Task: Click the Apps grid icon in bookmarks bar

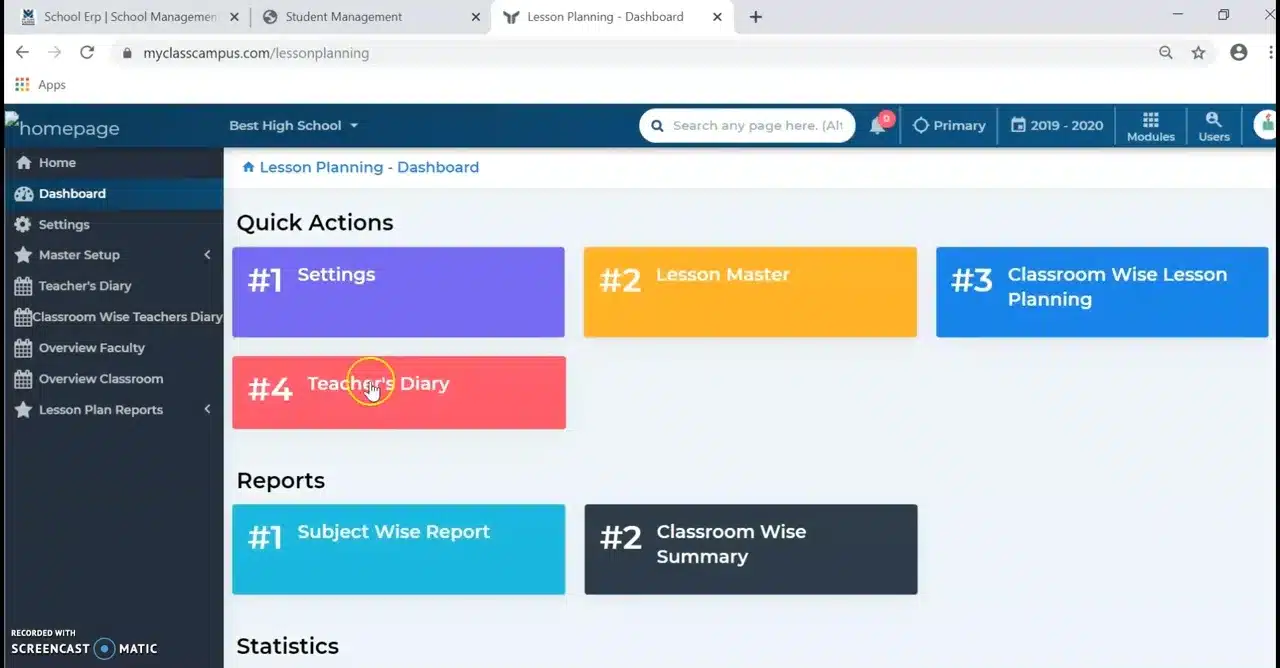Action: tap(22, 85)
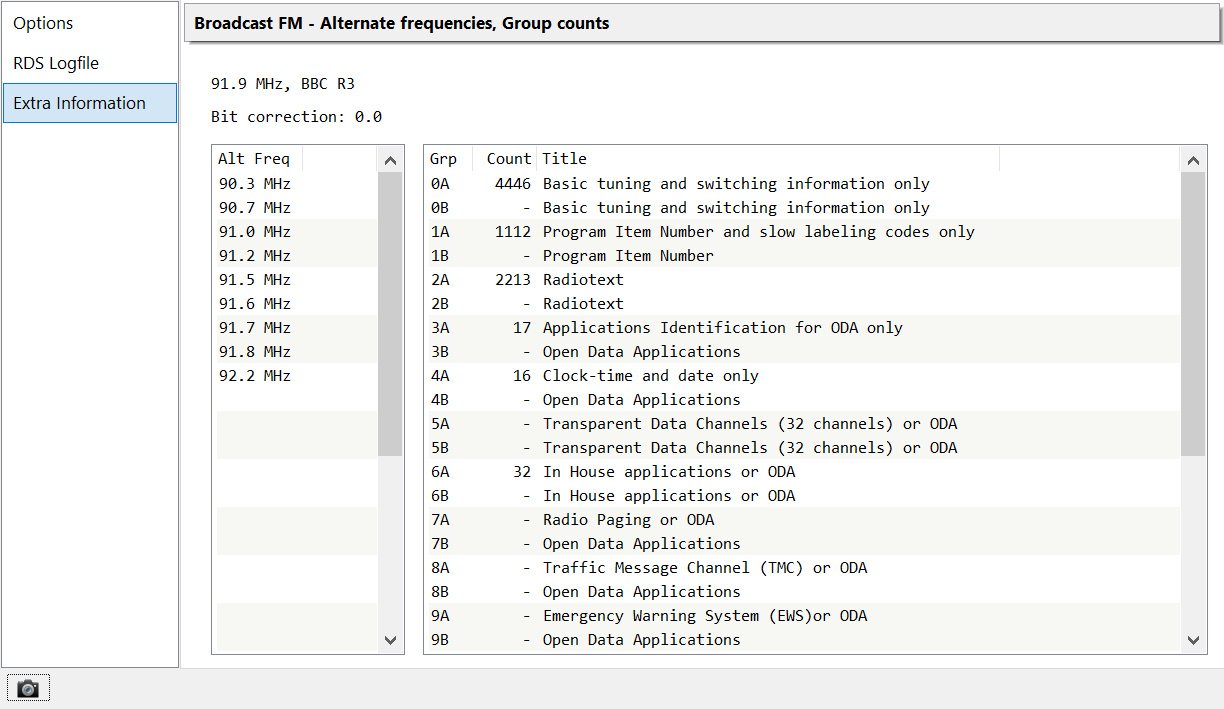Select the 90.3 MHz alternate frequency

point(255,184)
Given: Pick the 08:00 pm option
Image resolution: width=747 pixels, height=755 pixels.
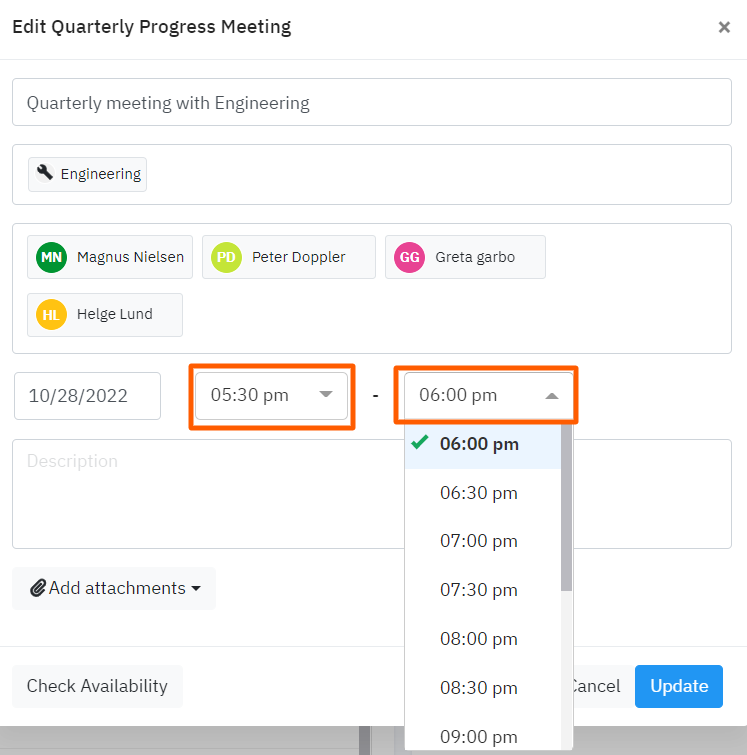Looking at the screenshot, I should (479, 639).
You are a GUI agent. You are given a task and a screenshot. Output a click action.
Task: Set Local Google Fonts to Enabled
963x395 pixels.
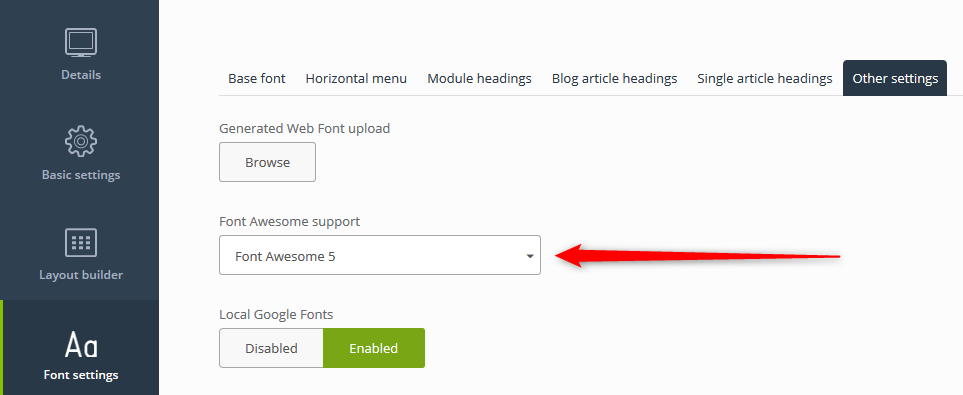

┄┄┄┄┄┄┄┄┄┄┄┄┄┄┄┄┄┄┄┄

CHALLENGE :: Reproduce every line of the records above word for word, leaving out the pictures.

TASK RESULT ::
Task: Click the Apps grid icon in bookmarks bar

Action: tap(22, 85)
Select the 90.3 MHz alternate frequency

point(255,184)
Given: Pick the 08:00 pm option
Image resolution: width=747 pixels, height=755 pixels.
Looking at the screenshot, I should (479, 639).
You are a GUI agent. You are given a task and a screenshot. Output a click action.
Task: Set Local Google Fonts to Enabled
963x395 pixels.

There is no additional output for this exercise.